Ceci donne-t-il à penser que l’OTAN dispose une stratégie gagnante ? S’il en est ainsi, ils devraient y penser à deux fois. Même si Kadhafi tombe, l’OTAN n’a aucun espoir de se débarrasser de l’entièreté de structure tribale de la Libye, qui comprend toutes les familles et les clans. Au lieu de cela, avec chaque missile qui percute un nouveau bâtiment, l’OTAN est en train de perdre la bataille pour les cœurs et les esprits du peuple libyen.

Réactions tribales

Le peuple libyen résiste. Ce rapport est arrivé de Tripoli aujourd’hui.

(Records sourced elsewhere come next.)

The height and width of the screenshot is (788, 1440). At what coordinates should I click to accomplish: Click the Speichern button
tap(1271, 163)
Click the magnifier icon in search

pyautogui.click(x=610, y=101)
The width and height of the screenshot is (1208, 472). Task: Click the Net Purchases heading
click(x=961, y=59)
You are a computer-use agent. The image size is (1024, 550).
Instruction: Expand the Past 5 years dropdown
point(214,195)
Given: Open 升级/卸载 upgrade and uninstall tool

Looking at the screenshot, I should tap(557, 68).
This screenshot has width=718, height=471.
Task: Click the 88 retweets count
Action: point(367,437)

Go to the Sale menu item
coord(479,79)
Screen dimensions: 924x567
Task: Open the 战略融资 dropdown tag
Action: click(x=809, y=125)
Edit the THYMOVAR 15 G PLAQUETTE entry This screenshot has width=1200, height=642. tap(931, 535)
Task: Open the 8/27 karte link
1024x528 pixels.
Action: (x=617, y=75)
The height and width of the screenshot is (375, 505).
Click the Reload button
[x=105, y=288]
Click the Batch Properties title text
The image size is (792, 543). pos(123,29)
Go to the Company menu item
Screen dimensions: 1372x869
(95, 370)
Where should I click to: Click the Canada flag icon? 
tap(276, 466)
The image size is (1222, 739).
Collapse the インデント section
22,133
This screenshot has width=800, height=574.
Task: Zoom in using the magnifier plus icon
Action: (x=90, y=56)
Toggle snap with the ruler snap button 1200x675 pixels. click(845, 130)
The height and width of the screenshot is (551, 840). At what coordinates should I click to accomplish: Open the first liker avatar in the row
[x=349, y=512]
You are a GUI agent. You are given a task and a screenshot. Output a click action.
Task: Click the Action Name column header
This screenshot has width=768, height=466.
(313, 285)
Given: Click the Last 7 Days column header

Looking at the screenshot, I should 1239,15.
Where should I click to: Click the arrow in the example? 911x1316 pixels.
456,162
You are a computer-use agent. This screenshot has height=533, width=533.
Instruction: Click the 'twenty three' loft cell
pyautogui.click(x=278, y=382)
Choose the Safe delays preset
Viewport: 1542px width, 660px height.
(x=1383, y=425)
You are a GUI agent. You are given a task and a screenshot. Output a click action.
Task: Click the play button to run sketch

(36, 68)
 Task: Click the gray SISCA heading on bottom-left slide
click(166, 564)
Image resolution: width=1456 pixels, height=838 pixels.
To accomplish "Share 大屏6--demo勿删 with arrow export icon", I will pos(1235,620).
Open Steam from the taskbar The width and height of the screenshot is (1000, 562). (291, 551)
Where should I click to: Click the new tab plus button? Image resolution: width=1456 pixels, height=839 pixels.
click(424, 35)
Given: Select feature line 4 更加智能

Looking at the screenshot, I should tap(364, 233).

Il n’est pas édité et décrit une réaction dans la guerre tribale de la Ville de Darna à l’Est, où l’on suppose que la rébellion est la plus forte :

"Des gens ont trouvé le corps de Martyr Hamdi Jumaa Al-Shalwi dans la ville de Darna, à l’Est de la Libye. Sa tête avait été coupée et placée ensuite devant le siège social de la Sécurité Intérieure de Dernah. Cela s’est passé suite à un kidnapping au point de contrôle Herich. En réponse à cela, la famille Al-Shalwi a érigé une tente d’obsèques pour recevoir des condoléances, où a été hissé le drapeau vert [de la Libye]. Après les obsèques la ville entière de Darna est montée avec toutes ses tribus qui comprennent : la famillle Abu Jazia, la famille Al-Shalwi, les familles Quba, les familles Ain Marra. Après cela, la famille Al-Shalwi et la tribu Bojazia ont attaqué le siège social du Conseil Transitoire et ont tué tous les rats (les rebelles) et des drapeaux verts ont été hissés. En outre, le fils de Sofian Qamom a été tué, de même que deux membres d’ Al Qaeda ont été tués par les résidants de la ville de Darna. Le drapeau du Jamahiriya libyen a été hissé au-dessus de Darna après les heurts. "

CNN n’a rien rapporté de tout ceci. Les médias conventionnels continuent à faire croire aux étatsuniens à de faux progrès sur la guerre libyenne. Les étatsuniens sont hors jeu vis-à-vis des échecs de l’effort de guerre. Par conséquent, les Libyens perdent confiance vis-à-vis du potentiel d’amitié avec l’Ouest. Un champion peu probable pourrait rétablir cette confiance. Pour le moment une équipe d’avocats internationaux est en train de préparer des griefs d’urgence pour le compte des chefs tribaux et du peuple libyens. La Communauté de Paix Internationale pourrait contribuer considérablement à la reconstitution de la confiance de la Libye envers l’Ouest en soutenant cette action de droits de l’homme. En effet, le peuple libyen et les chefs tribaux méritent notre soutien. Ensemble nous devons exiger que l’OTAN fasse face à la aux accusations pour crime de guerre, sur base de ces exemples ainsi que d’autres.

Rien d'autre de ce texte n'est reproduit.